Stocks ended slightly higher on Friday, as the Nasdaq bounced back from a two-day slump driven by Apple’s woes, after Federal Reserve officials hinted that they could delay raising interest rates at their meeting in September.
Fed Officials Signal Rate Pause
Investors were encouraged by comments from several Fed policymakers that suggested they could hold off from further tightening monetary policy this year, amid signs of slowing economic growth and persistent inflation pressures.
Federal Reserve Bank of New York President John Williams said on Thursday that US monetary policy is “in a good place,” though he stressed that officials would be guided by economic data. He also said that the Fed’s bond-buying program, which has been supporting the financial markets, could end by mid-2023.
Federal Reserve Bank of Dallas President Robert Kaplan, who has been one of the most vocal advocates for tapering the Fed’s stimulus, also softened his tone on Friday, saying that he would reconsider his views if the Delta variant of the coronavirus continues to hamper the recovery.
The market interpreted these remarks as a sign that the Fed could postpone its decision on raising interest rates, which are currently near zero, until later this year or early 2023. Higher interest rates tend to weigh on stock prices, as they increase borrowing costs and reduce future earnings.
Apple Rebounds After China Crackdown
The Nasdaq Composite, which is heavily weighted with technology stocks, recovered from a sharp drop on Thursday, when it fell 1.3% as Apple shares plunged 6.7%. The iPhone maker was hit by reports that China had imposed restrictions on the use of its products by government officials and state-owned companies, amid rising tensions between Washington and Beijing.
Apple shares regained some ground on Friday, rising 0.4%, but still ended the week with a 6% loss. The stock has been under pressure recently, as investors worry about the impact of supply chain disruptions and legal challenges on its sales and profits.
Apple is expected to unveil its new iPhone model next week, which could boost its performance in the coming months. However, some analysts have lowered their ratings and price targets for the stock, citing increased competition from rivals such as Samsung, which has launched its new Galaxy foldable smartphones.
Energy Prices Remain Elevated
Another factor that has been weighing on the market sentiment is the surge in energy prices, which could fuel inflation and hurt consumer spending. Oil prices have risen to their highest levels since 2018, driven by strong demand and supply constraints.

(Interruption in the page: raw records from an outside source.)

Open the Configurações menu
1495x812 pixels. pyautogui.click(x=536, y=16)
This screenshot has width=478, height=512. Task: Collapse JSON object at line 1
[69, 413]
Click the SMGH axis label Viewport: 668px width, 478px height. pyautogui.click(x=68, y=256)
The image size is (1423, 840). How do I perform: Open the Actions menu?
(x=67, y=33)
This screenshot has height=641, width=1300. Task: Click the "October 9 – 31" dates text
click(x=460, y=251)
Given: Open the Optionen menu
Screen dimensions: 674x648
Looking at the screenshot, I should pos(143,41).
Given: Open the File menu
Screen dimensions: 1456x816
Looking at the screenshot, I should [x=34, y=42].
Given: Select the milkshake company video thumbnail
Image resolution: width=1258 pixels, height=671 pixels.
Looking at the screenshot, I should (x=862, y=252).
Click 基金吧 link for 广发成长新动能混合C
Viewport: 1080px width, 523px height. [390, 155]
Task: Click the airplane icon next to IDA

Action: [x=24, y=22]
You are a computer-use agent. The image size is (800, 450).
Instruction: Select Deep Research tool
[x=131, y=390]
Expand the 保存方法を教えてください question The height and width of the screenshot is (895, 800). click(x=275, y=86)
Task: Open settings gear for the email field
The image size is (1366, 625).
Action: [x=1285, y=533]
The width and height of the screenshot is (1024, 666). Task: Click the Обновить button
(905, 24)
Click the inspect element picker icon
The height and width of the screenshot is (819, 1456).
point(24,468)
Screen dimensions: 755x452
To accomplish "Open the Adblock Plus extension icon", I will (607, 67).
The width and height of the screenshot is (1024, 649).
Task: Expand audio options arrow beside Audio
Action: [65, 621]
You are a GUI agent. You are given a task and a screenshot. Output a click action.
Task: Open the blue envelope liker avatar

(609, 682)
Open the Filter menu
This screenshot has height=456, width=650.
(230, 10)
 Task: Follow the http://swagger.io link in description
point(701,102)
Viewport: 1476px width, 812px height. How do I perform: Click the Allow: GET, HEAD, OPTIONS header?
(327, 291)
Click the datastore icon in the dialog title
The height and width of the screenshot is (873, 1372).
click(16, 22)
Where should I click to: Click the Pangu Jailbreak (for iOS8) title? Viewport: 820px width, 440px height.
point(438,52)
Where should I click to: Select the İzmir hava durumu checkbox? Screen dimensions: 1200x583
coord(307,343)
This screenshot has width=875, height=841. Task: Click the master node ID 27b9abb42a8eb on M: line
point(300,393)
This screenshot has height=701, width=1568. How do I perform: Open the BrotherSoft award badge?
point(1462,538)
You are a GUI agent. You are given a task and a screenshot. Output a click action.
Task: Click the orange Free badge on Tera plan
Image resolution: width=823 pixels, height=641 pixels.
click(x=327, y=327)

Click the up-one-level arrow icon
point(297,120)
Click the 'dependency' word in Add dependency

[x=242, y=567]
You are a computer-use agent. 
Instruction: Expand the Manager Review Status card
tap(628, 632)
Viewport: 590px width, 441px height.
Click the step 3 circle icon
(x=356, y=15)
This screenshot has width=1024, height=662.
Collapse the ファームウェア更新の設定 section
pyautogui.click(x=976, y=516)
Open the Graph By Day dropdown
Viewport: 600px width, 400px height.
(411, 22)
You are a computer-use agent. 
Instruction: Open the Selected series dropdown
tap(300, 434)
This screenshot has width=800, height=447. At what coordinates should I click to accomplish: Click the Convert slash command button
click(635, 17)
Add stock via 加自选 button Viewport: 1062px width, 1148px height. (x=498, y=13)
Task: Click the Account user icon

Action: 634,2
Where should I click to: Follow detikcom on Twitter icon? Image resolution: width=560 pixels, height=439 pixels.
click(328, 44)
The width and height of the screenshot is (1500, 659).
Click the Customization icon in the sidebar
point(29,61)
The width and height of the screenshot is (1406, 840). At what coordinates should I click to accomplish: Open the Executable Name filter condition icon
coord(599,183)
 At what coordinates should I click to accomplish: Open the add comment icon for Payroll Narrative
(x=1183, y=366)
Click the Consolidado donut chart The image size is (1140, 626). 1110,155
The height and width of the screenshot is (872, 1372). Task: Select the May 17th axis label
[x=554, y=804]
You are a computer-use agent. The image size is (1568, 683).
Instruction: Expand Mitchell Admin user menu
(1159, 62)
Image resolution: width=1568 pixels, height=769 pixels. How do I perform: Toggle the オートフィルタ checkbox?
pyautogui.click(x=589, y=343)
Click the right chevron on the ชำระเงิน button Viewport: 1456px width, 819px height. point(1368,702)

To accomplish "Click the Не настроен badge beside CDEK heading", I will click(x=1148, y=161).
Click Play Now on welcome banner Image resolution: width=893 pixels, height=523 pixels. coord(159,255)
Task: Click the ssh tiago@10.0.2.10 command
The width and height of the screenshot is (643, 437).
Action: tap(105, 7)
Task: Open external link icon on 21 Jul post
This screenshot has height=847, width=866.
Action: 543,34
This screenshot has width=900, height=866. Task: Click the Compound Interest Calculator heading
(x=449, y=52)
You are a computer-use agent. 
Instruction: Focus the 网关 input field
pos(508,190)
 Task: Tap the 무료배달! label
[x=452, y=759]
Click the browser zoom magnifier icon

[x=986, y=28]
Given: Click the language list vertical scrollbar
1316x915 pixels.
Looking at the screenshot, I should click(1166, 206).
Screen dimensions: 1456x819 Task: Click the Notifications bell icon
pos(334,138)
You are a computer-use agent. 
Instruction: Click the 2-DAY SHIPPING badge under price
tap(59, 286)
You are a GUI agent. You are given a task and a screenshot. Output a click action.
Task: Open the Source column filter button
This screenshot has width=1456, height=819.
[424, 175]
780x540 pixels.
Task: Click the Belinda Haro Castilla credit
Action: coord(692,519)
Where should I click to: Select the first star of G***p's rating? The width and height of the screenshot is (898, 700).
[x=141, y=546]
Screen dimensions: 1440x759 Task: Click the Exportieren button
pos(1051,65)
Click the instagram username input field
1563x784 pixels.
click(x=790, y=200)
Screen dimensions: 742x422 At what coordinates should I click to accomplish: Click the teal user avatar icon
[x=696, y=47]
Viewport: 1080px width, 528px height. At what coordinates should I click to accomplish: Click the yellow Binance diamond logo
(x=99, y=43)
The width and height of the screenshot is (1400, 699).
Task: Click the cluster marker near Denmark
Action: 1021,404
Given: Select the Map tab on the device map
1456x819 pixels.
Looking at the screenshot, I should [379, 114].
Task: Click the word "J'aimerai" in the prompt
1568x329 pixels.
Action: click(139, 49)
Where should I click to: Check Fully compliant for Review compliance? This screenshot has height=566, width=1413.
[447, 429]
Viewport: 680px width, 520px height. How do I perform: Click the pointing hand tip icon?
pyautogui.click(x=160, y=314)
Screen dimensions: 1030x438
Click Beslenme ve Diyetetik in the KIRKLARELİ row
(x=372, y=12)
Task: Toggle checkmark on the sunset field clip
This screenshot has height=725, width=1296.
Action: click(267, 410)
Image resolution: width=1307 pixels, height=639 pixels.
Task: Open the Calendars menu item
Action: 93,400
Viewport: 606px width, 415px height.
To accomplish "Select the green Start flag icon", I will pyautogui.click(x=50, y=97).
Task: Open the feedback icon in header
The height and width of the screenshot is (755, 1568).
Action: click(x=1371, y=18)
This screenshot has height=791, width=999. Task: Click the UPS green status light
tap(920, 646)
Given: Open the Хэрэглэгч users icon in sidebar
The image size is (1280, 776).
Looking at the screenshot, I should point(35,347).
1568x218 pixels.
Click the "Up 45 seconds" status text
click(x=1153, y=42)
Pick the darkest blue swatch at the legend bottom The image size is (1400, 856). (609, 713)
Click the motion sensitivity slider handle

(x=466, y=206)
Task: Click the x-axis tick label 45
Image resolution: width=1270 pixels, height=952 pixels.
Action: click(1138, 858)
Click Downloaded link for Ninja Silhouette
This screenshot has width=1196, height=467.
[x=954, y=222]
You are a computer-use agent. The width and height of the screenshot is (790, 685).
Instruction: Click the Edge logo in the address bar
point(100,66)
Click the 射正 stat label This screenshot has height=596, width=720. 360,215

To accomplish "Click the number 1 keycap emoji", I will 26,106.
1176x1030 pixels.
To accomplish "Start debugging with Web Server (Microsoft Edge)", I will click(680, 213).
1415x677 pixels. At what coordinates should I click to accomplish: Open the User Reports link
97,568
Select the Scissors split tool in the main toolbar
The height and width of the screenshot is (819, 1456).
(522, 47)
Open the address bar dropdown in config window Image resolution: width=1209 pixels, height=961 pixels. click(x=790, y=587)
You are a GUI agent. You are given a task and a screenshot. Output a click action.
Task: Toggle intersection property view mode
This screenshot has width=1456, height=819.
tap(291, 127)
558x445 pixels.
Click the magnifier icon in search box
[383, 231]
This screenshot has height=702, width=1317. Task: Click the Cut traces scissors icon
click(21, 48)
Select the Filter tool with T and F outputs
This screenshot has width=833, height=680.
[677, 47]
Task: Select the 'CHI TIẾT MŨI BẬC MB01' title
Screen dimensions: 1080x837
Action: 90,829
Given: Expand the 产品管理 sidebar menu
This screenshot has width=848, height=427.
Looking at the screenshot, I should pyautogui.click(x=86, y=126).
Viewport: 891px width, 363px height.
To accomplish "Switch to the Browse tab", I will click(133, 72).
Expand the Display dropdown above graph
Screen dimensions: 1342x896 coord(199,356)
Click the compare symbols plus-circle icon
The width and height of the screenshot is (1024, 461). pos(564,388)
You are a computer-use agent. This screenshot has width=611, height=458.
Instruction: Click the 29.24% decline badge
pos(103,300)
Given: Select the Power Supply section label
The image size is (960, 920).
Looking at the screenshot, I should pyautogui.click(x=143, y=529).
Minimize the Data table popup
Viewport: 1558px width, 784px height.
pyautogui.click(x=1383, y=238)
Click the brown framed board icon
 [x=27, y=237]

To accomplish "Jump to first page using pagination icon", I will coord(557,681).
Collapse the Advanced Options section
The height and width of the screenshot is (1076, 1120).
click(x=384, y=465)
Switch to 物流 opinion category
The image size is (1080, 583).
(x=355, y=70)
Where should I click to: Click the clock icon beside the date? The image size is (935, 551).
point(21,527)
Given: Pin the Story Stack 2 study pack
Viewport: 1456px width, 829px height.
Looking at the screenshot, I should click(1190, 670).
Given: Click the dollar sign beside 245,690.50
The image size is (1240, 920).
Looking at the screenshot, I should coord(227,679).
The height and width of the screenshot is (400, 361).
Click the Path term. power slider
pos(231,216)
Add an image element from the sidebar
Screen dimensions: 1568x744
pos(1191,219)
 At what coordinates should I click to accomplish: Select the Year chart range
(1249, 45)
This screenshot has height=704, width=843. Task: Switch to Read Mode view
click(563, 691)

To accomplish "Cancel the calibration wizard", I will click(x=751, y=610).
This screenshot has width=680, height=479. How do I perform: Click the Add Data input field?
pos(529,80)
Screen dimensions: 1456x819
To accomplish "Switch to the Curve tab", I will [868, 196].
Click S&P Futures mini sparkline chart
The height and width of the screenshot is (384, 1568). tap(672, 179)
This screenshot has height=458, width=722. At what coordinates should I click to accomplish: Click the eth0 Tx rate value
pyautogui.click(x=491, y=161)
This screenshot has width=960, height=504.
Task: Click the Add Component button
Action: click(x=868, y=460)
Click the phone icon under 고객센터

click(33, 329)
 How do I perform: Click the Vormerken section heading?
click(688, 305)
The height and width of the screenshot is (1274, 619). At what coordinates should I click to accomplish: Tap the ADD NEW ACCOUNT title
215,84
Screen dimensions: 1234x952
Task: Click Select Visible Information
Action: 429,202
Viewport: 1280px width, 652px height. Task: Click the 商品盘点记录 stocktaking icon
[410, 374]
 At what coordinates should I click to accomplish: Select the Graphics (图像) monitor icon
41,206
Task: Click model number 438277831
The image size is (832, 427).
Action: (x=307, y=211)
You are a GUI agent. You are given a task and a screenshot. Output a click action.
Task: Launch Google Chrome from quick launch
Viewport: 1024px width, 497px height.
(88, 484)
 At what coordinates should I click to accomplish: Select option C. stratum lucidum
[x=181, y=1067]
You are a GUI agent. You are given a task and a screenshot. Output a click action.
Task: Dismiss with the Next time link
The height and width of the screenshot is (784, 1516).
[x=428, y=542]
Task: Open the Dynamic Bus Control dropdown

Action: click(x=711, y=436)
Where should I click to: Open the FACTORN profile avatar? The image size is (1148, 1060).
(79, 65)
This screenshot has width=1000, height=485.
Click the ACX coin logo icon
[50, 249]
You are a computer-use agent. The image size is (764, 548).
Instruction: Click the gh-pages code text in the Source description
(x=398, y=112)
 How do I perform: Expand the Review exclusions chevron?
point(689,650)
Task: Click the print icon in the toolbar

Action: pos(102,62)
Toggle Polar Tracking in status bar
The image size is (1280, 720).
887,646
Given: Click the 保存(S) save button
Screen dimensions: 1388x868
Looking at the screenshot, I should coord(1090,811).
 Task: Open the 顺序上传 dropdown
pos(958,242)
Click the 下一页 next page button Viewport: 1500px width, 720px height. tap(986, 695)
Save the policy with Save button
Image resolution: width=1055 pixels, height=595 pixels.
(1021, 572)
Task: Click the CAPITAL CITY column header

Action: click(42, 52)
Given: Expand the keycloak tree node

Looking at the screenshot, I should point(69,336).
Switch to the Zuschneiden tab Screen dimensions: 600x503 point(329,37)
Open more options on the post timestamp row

On Friday, oil futures settled at $69.99 a barrel, up 2.3% for the day and 0.8% for the week. The price of natural gas also jumped to a seven-year high, as a strike at Chevron’s liquefied natural gas plants in Australia threatened to disrupt global supplies. Natural gas futures soared 10.5% on Friday, ending the week with a 16.6% gain.
Higher energy prices could pose a challenge for the Fed, as it tries to balance its dual mandate of maintaining price stability and full employment. The Fed has repeatedly said that inflation is transitory and will ease as the economy recovers from the pandemic shock. However, some analysts and investors are skeptical that inflation will subside anytime soon.